§ Work to be completed: Can you reproduce verbatim the part of the items below that opens with the line containing "The height and width of the screenshot is (606, 922)." and runs through the end of the items?

§ Data supplied:
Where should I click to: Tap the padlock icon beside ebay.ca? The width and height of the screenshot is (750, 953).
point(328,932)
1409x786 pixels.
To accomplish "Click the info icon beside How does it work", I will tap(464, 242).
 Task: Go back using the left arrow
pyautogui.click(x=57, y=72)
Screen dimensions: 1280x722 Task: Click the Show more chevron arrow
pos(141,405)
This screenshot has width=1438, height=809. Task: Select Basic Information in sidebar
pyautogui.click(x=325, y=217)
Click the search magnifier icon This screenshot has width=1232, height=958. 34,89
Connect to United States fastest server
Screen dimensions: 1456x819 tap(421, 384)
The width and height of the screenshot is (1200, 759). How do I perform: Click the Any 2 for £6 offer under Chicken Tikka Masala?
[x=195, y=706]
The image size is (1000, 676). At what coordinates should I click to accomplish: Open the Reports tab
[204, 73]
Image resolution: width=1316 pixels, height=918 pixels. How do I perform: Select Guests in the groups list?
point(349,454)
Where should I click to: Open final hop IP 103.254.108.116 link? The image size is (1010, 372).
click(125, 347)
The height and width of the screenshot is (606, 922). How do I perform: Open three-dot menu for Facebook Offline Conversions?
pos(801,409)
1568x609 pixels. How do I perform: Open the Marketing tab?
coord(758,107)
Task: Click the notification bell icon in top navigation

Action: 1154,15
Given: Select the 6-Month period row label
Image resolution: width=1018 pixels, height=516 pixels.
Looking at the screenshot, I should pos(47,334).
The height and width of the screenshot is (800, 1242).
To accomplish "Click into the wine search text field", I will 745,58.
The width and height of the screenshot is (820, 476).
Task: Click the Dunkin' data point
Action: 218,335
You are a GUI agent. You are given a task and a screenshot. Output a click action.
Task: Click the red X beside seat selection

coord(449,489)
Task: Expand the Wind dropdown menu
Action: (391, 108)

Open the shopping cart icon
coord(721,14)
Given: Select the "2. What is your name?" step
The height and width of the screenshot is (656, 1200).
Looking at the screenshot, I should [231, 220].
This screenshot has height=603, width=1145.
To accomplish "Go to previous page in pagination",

§ Solved problem:
The height and width of the screenshot is (606, 922). How do I perform: Open three-dot menu for Facebook Offline Conversions?
pos(801,409)
1568x609 pixels. How do I perform: Open the Marketing tab?
coord(758,107)
Task: Click the notification bell icon in top navigation

Action: 1154,15
Given: Select the 6-Month period row label
Image resolution: width=1018 pixels, height=516 pixels.
Looking at the screenshot, I should pos(47,334).
The height and width of the screenshot is (800, 1242).
To accomplish "Click into the wine search text field", I will 745,58.
The width and height of the screenshot is (820, 476).
Task: Click the Dunkin' data point
Action: 218,335
You are a GUI agent. You are given a task and a screenshot. Output a click action.
Task: Click the red X beside seat selection

coord(449,489)
Task: Expand the Wind dropdown menu
Action: (391, 108)

Open the shopping cart icon
coord(721,14)
Given: Select the "2. What is your name?" step
The height and width of the screenshot is (656, 1200).
Looking at the screenshot, I should [231, 220].
This screenshot has height=603, width=1145.
To accomplish "Go to previous page in pagination",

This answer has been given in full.